Still 2 weeks away from the ceremonial breaking of the first tile ceremony.

The good news is that, yesterday, I presented a 300+ bill to the tame plasterer dude, then said 'but you don't have to pay that..' and led him to the bathroom. Shocked Game on! If, once I get all the horrible tiles off, I can give him a near enough empty room, with wires where we want them and shower pipes poking out of the wall, he will skim the lot.

Edmundo is on board for the sparks and plumbing, I am general labourer and runner (not to mention paymaster).

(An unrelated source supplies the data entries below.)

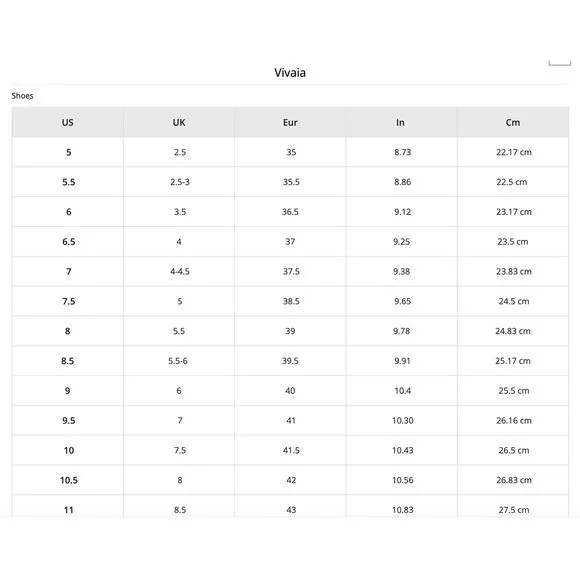Select the US column header

pos(68,122)
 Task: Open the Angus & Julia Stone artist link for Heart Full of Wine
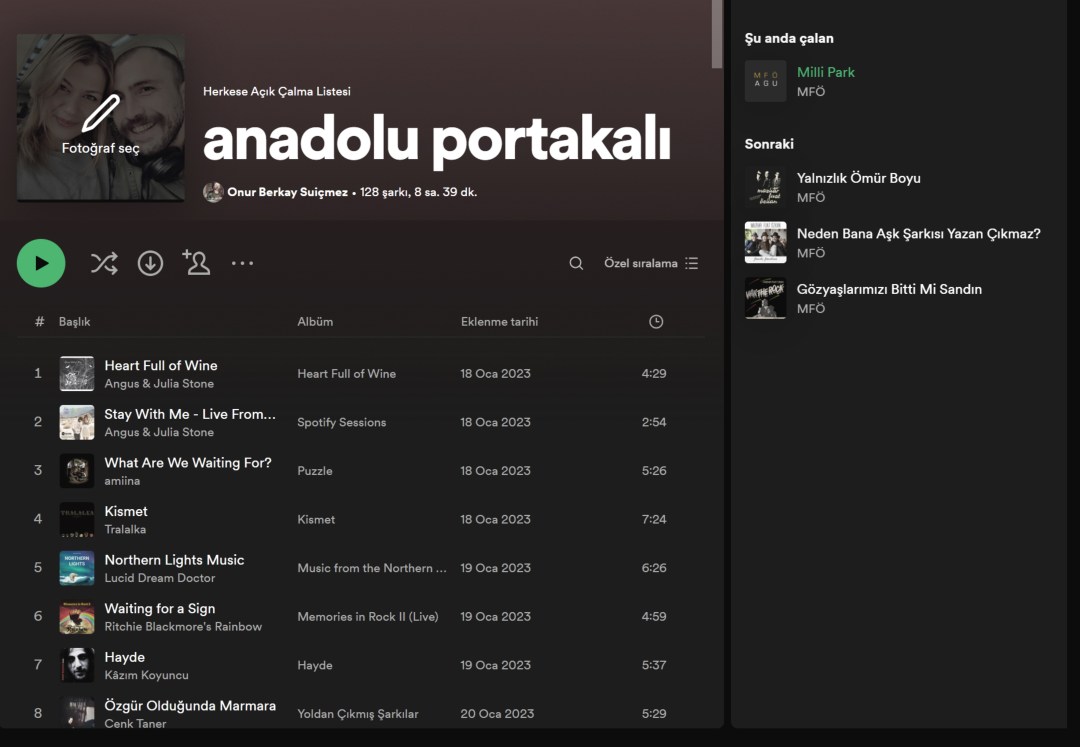pyautogui.click(x=159, y=384)
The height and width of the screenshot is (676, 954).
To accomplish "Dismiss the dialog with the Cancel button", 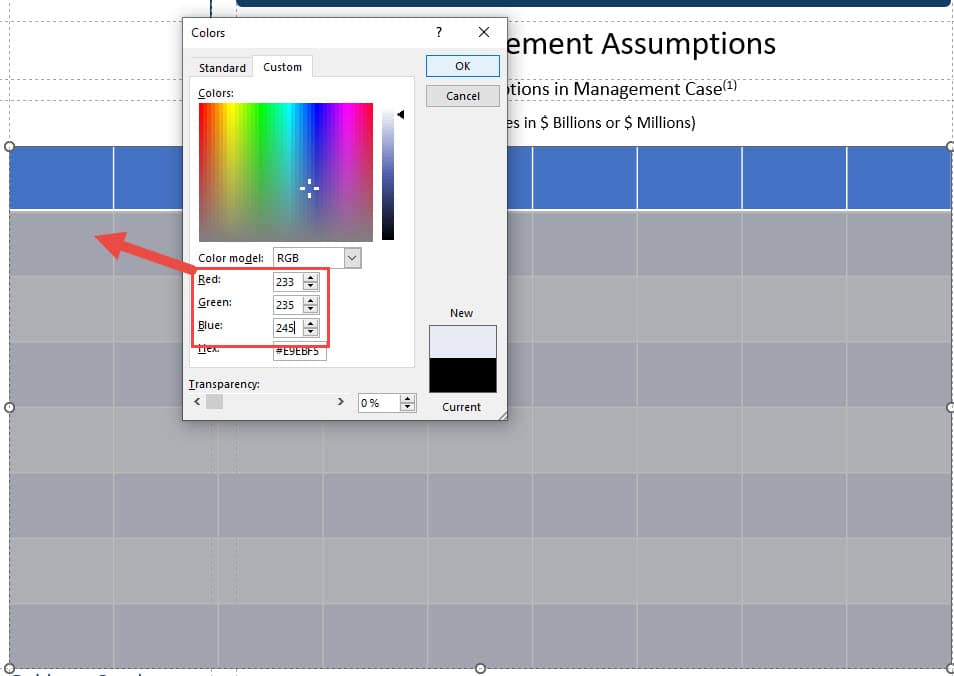I will pyautogui.click(x=462, y=96).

I bought a bog on eBay with sink, tap etc, when it comes I'm pulling the top off to see if a sparkly granite one is doable / affordable.

Image

After looking at a bunch of tiles, I want travertine, found this stuff on eBay at 20 (plus 17.5% VAT) per Sq metre:

Image

Just got to work out what I want, it comes in 60x40 and 30x40 sheets. Ive just been drawing the pattern in full scale on the bathroom wall cos Hayley can't imagine stuff, being a girl and all. (Puts on tin hat and retires)

Has anyone any experience of using travertine sheets like this? any big no-no's? (Apart from 'whatever you do, don't f*ck it up!')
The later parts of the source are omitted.